* **EXERCISE REQUIREMENTS**
An exact copy is required of every line from the one with "The height and width of the screenshot is (826, 1101)." through the end of the data below, and the pictures must stay out of it.

Segment Start: DATA

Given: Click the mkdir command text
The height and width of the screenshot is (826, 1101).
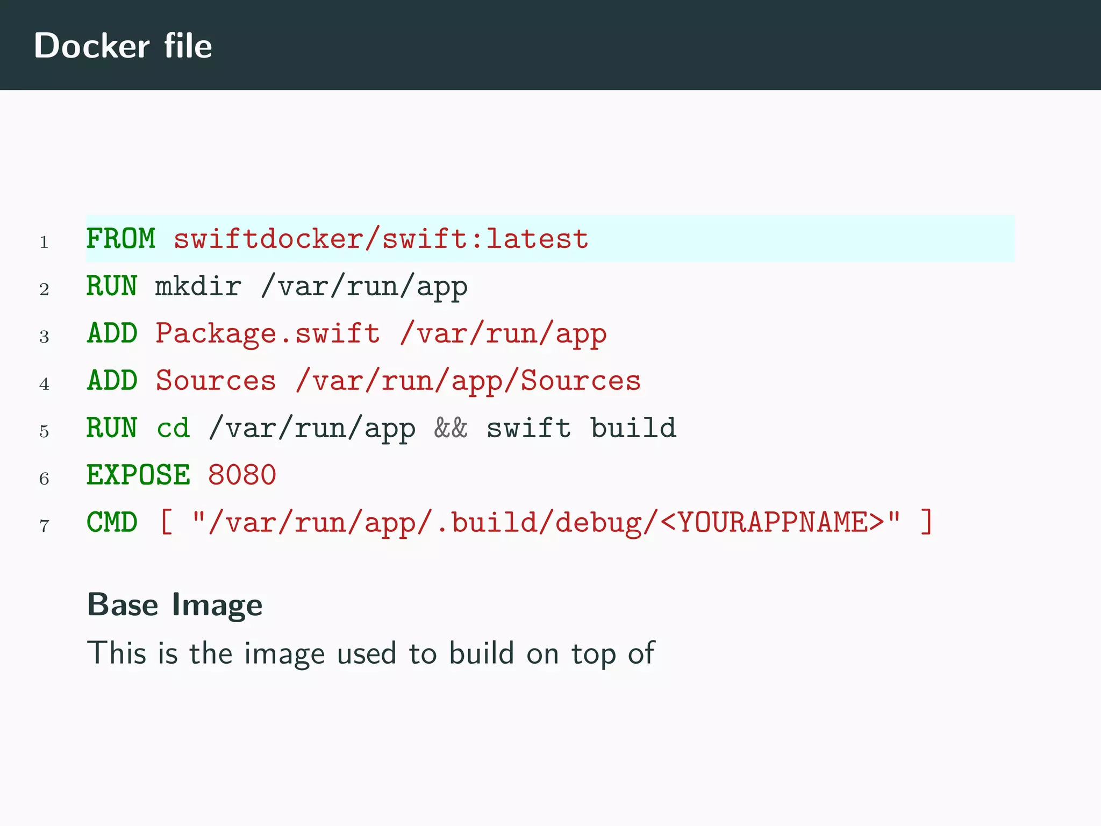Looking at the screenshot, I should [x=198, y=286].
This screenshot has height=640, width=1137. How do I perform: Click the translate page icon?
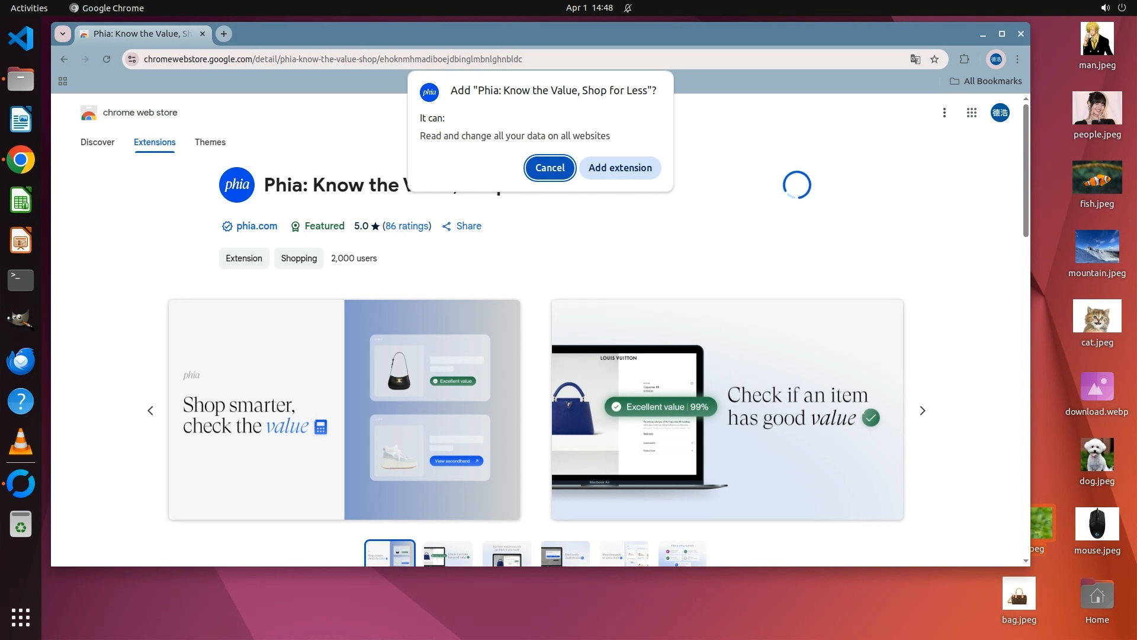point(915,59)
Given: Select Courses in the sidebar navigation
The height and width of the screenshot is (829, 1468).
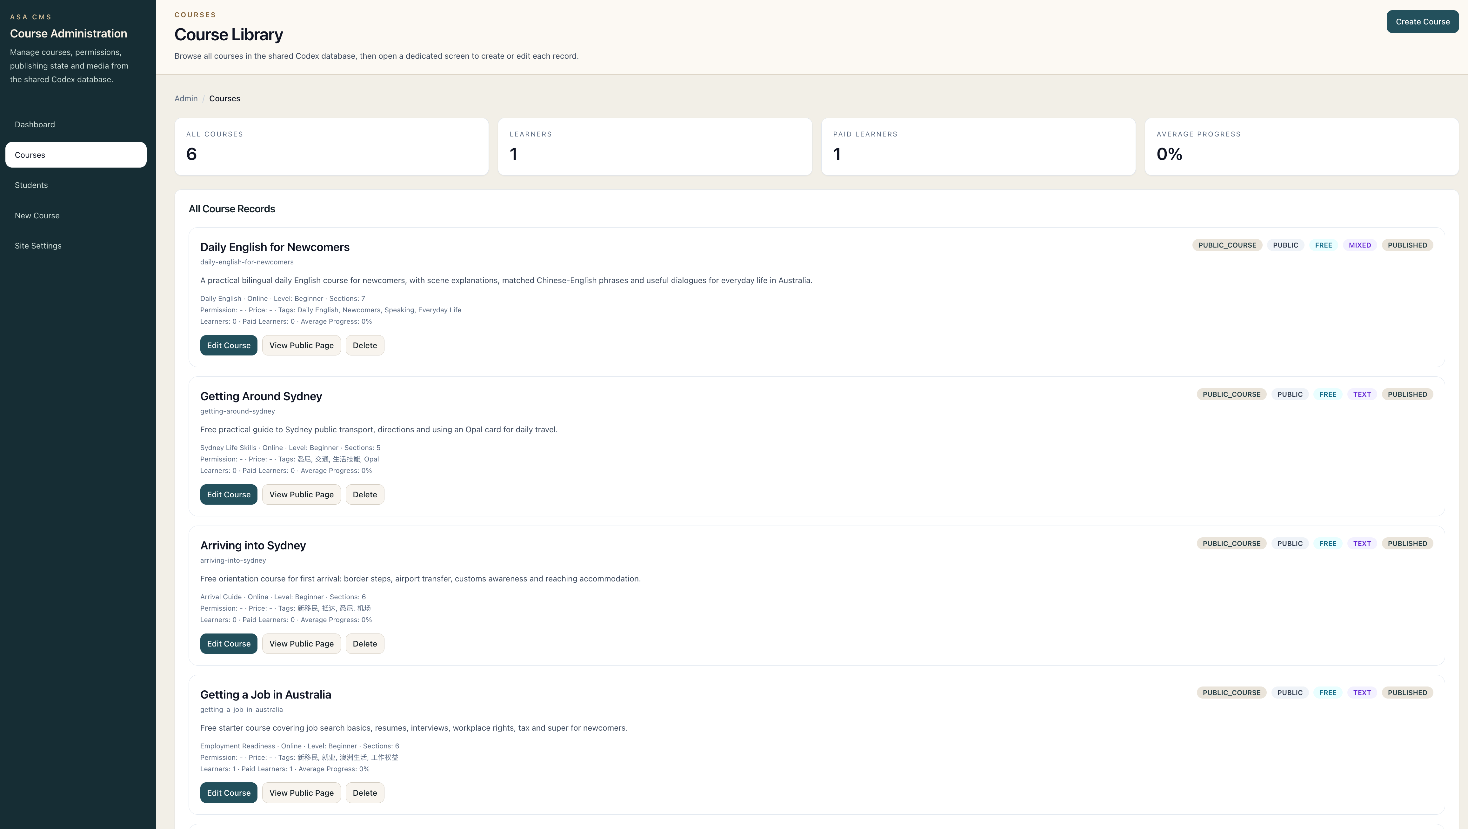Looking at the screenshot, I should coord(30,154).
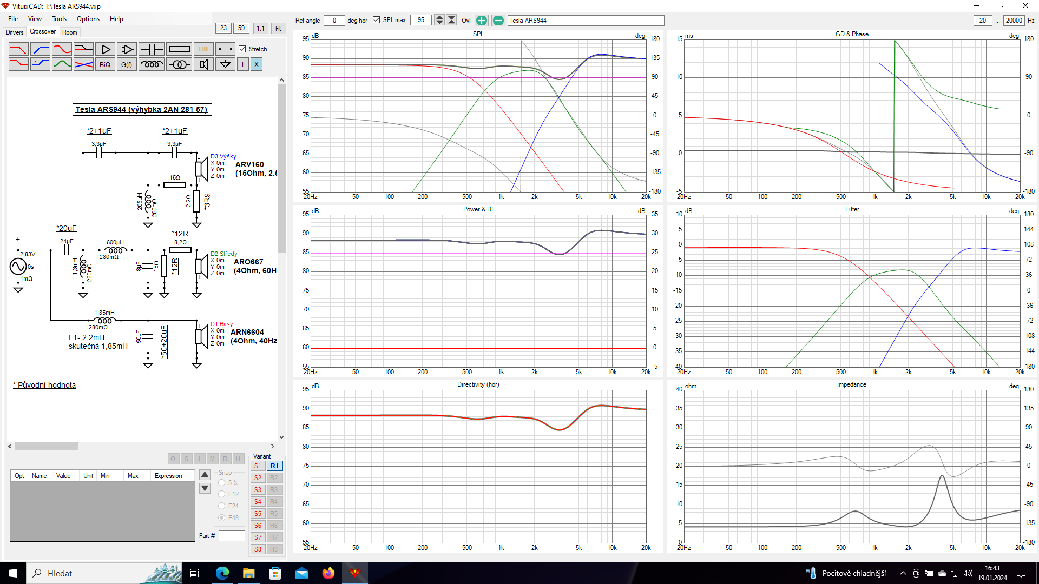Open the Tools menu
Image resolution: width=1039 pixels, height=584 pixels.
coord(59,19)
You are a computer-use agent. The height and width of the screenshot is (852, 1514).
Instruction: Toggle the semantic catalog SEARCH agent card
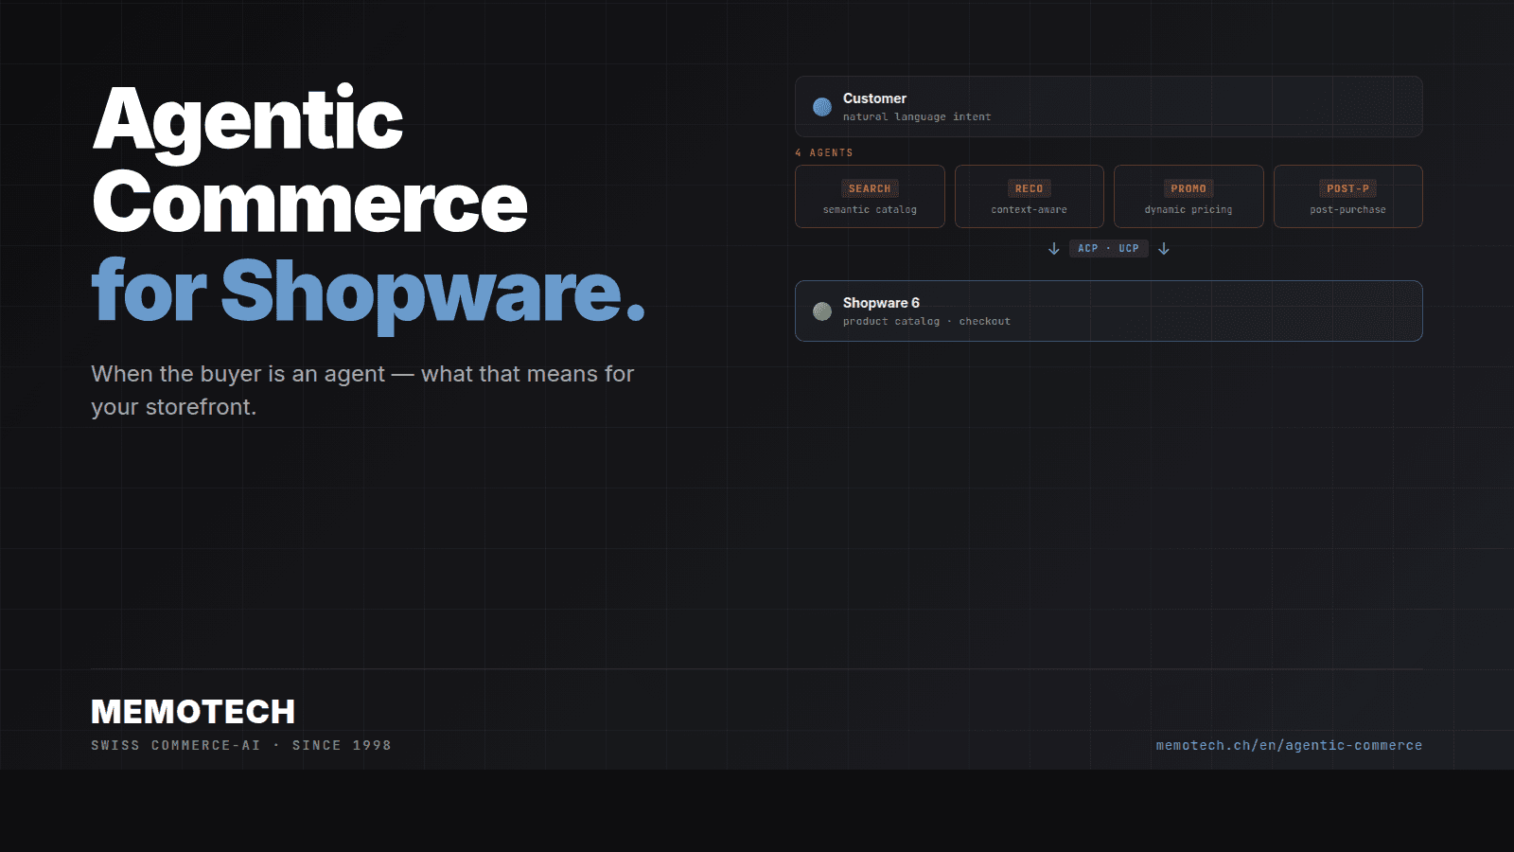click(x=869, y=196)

Segment End: DATA

* **TASK RESPONSE**
The height and width of the screenshot is (826, 1101).
Looking at the screenshot, I should [x=198, y=286].
This screenshot has height=640, width=1137. How do I perform: Click the translate page icon?
point(915,59)
Given: Select Courses in the sidebar navigation
The height and width of the screenshot is (829, 1468).
Looking at the screenshot, I should coord(30,154).
Open the Tools menu
Image resolution: width=1039 pixels, height=584 pixels.
coord(59,19)
You are a computer-use agent. The height and width of the screenshot is (852, 1514).
Instruction: Toggle the semantic catalog SEARCH agent card
click(x=869, y=196)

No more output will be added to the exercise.